• About this exercise:
No line before the one holding "Task: Click the binoculars Find icon" is wanted; restate word for word that line and all lines after it to the end of the entries, excluding pictures.

• Available data:
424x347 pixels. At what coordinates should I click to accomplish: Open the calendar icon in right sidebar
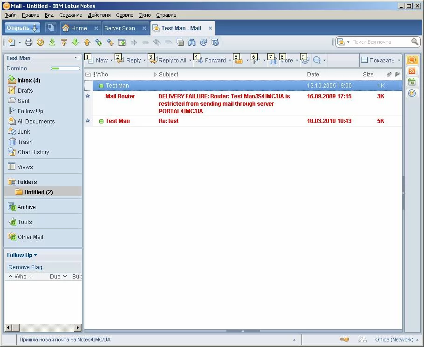tap(412, 82)
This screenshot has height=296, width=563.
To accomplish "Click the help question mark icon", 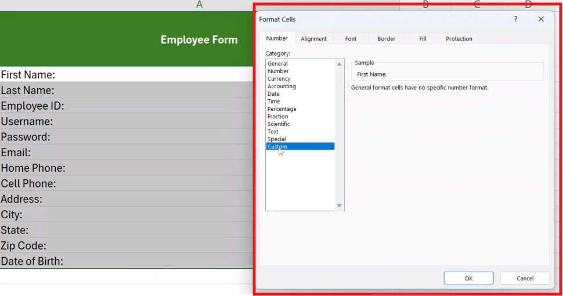I will coord(515,19).
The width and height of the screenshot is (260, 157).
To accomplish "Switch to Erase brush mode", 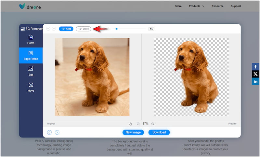I will pos(84,29).
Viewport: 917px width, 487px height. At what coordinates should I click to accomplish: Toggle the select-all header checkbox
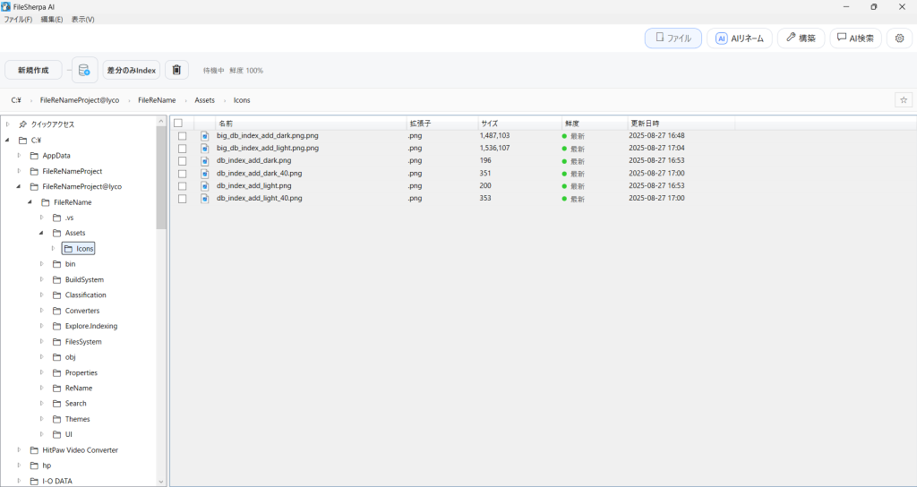coord(178,123)
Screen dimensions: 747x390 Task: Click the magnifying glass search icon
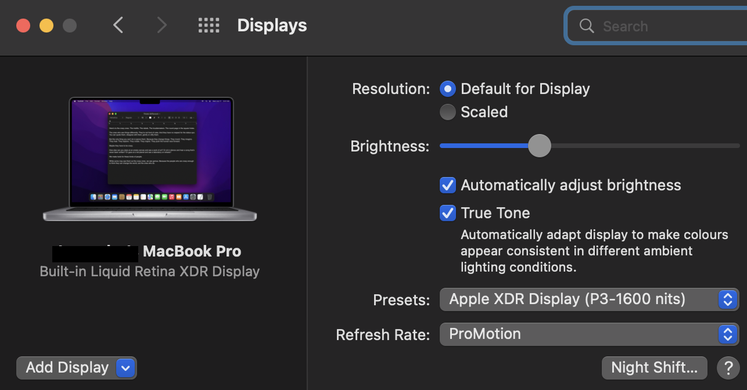click(x=587, y=26)
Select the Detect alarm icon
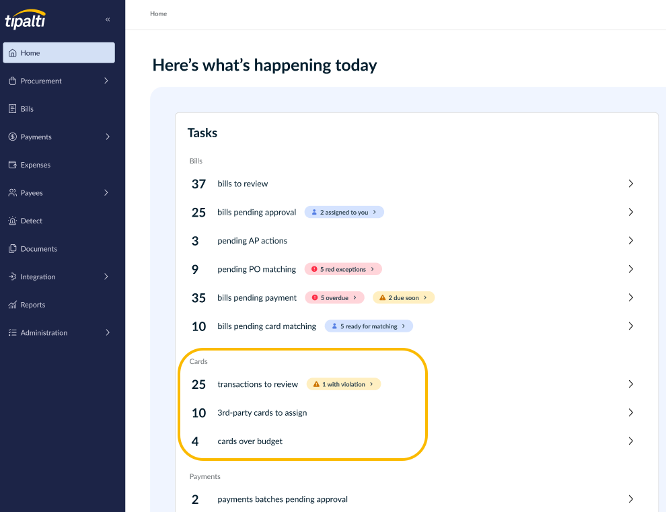Image resolution: width=666 pixels, height=512 pixels. click(x=12, y=221)
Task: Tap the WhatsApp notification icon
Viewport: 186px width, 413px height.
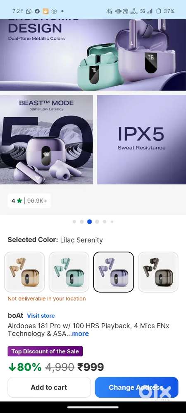Action: point(29,11)
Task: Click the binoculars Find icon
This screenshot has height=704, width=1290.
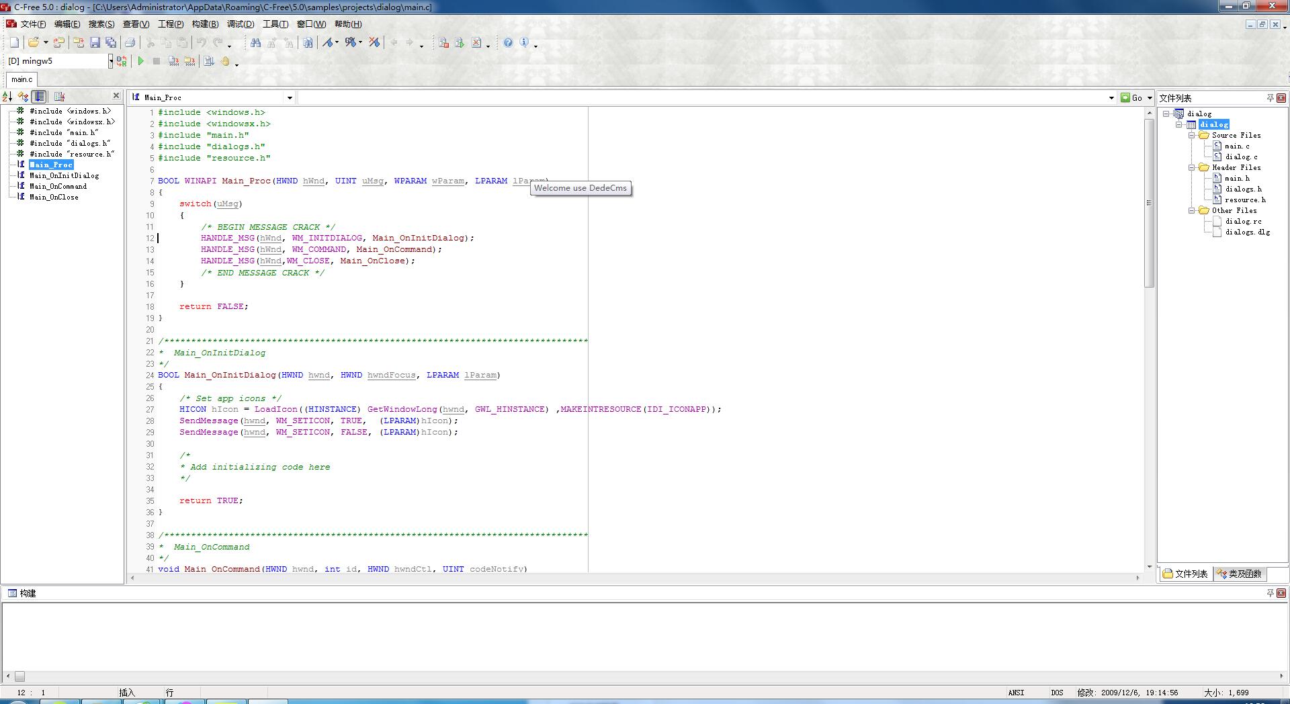Action: point(255,42)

• Expected answer:
Task: Click the binoculars Find icon
This screenshot has height=704, width=1290.
Action: point(255,42)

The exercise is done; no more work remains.